In queste settimane, si definisce il senso della vittoria di Syriza nelle elezioni politiche del 25 gennaio scorso in Grecia: in gioco è, innanzitutto, democrazia sostanziale dopo una lunga fase di ibernazione, dovuta a cause culturali e politiche prima che economiche. Sul piano culturale, viene sfidato il pensiero unico di matrice liberista.
Per la prima volta da decenni, in Europa, un governo legittimato dal voto popolare esprime un paradigma autonomo dal neo-liberismo, versione hard (destre) o soft (sinistre delle “Terze Vie”), e propone una ricetta alternativa e realistica alla svalutazione del lavoro: ristrutturazione di un debito pubblico insostenibile; stop alla svendita di asset pubblici strategici; riavvio di investimenti produttivi, rigenerazione di servizi sociali e difesa di asset di cittadinanza democratica per la marea di famiglie, anche delle classi medie, cadute in povertà, regole meno squilibrate per i licenziamenti, redistribuzione del reddito a cominciare da un livello di dignità del salario minimo.
Per la prima volta da decenni, in Europa, un governo legittimato dal voto popolare svela, oltre al conflitto economico tra Stati, la natura di classe del conflitto tra creditori e debitori, dove l’aristocrazia della finanza e dell’economia internazionale e interna, assistita dalle tecnocrazie presunte super-partes, afferma i propri interessi, in modo miope e feroce, contro le classi medie e il popolo del lavoro subordinato, dipendente, precario o autonomo.

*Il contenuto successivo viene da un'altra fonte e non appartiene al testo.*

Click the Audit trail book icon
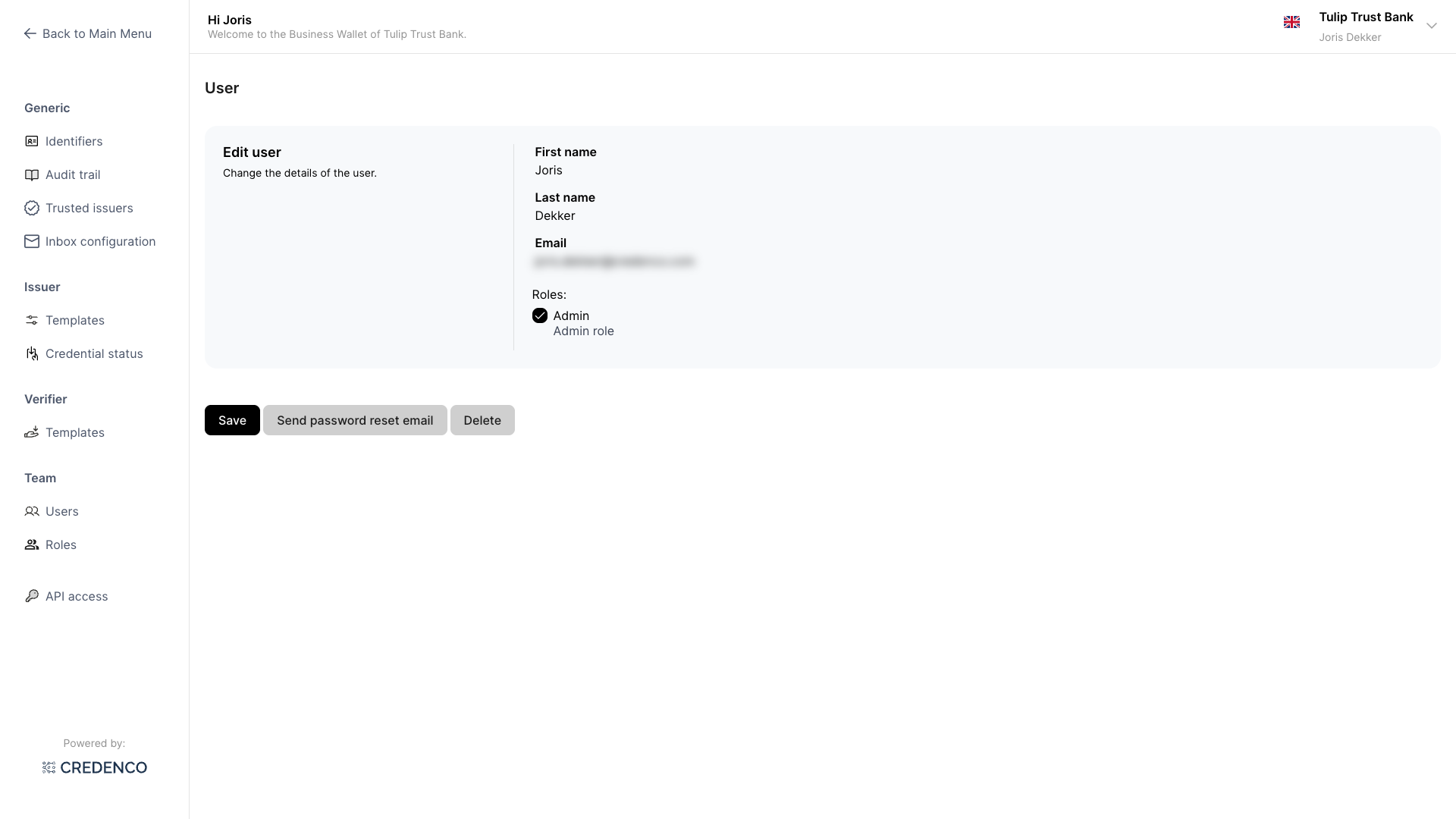Screen dimensions: 1456x819 (x=31, y=174)
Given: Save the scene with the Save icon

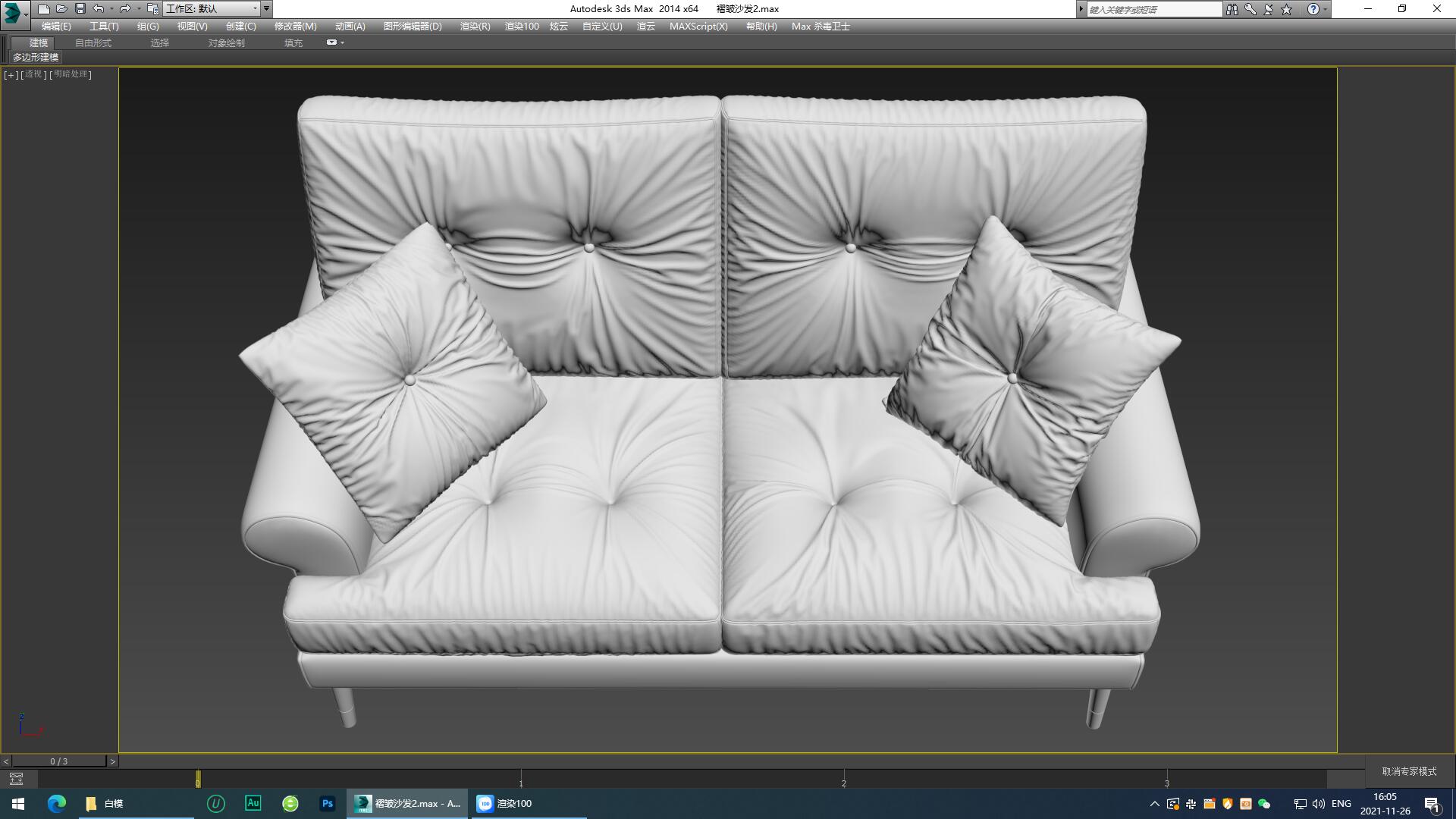Looking at the screenshot, I should [x=79, y=8].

Per la prima volta da decenni, in Europa, l’alternativa possibile al neo-liberismo è popolare senza essere populista e assume caratteri progressivi e non i segni nazionalisti e xenofobi.

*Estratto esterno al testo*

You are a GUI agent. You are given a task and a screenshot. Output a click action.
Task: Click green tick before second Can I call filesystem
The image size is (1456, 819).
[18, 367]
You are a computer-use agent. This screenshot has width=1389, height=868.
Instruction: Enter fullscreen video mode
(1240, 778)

Per arrivare a una risposta utile, i governi europei devono riconoscere i dati di realtà.
Primo, i programmi della Troika hanno avuto come obiettivo prioritario il salvataggio dei creditori della Grecia, non l’aggiustamento dell’economia greca: il 95% del bailout è stato assorbito dalle banche, in larga misura tedesche e francesi, disinvolte prestatrici di finanziamenti all’export dei campioni dell’eurozona.
Secondo: i programmi della Troika sono viziati da una esiziale contraddizione: la svalutazione interna per il surplus della bilancia commerciale mediante austerità e taglio dei redditi da lavoro raggiunge l’obiettivo ma al costo di brutali contrazioni del prodotto interno e dell’impennata, fino al default, del debito pubblico.

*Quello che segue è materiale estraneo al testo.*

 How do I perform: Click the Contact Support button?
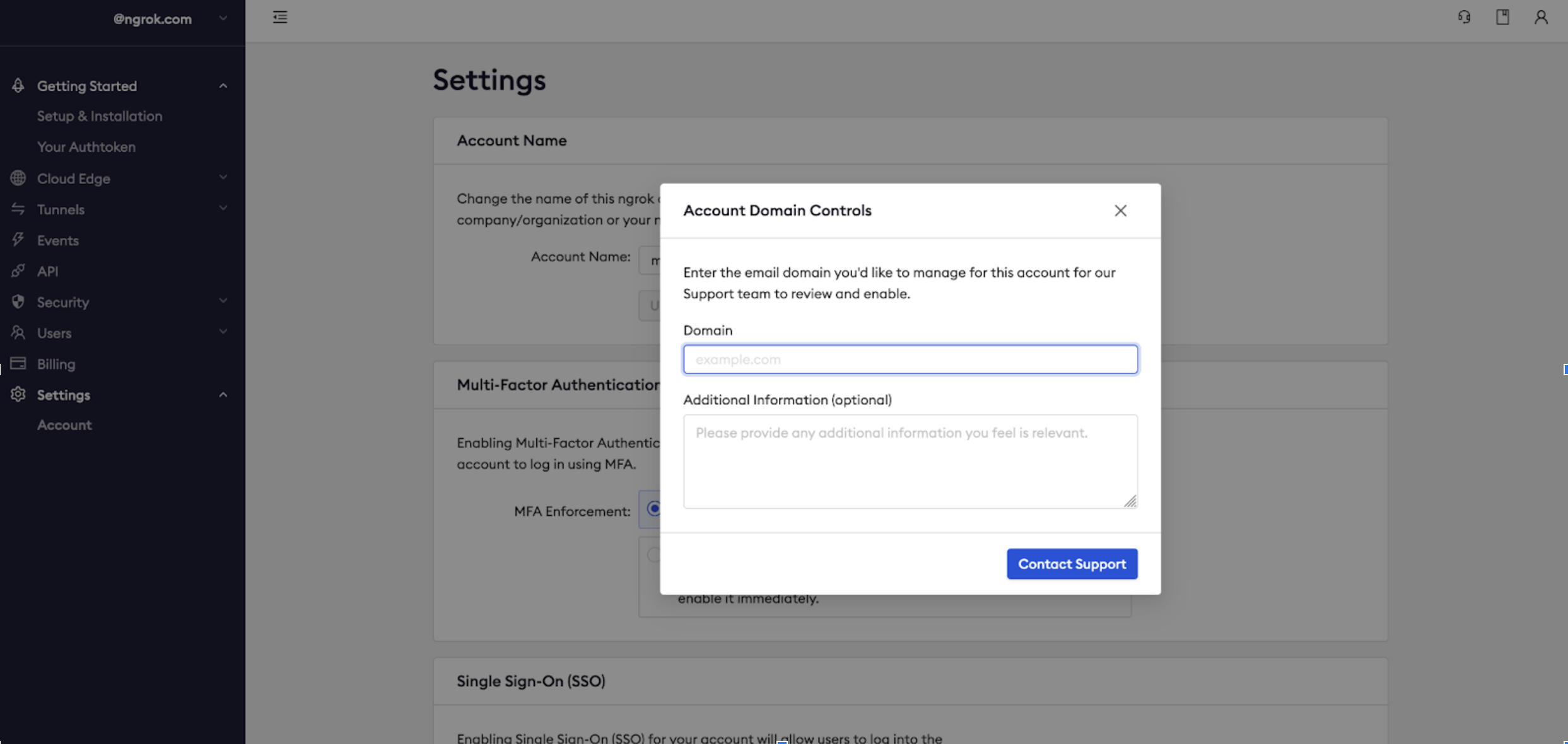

In sintesi, la Grecia dimostra in forma acuta l’insostenibilità della rotta mercantilista dell’eurozona. Indica, caso estremo data la gravità della malattia pregressa e le dosi abnormi di medicine nocive prescritte e ingoiate in sospensione di democrazia, problemi sistemici: l’altra faccia delle ripetute violazioni da parte della “virtuosa” Germania del limite ai surplus commerciali eccessivi fissato nel “six pack” (6% del Pil); l’altra faccia del mancato obiettivo statutario di inflazione (sotto ma vicino al 2%) da parte della “impeccabile” Bce.
Le principali soluzioni prospettate dal Governo Tsipras per portare la Grecia fuori dal tunnel hanno valore sistemico: una conferenza europea per ristrutturare debiti pubblici e privati, in un quadro di responsabilità condivisa tra debitori e creditori, e un “New deal europeo” per riavviare la domanda aggregata sono condizioni necessarie per la ripresa.
È ora di un compromesso di svolta democratica ed economica nell’eurozona. Soffocare la Grecia implica avvicinare il naufragio della moneta unica. I forti devono imparare alla svelta la differenza tra comando e egemonia.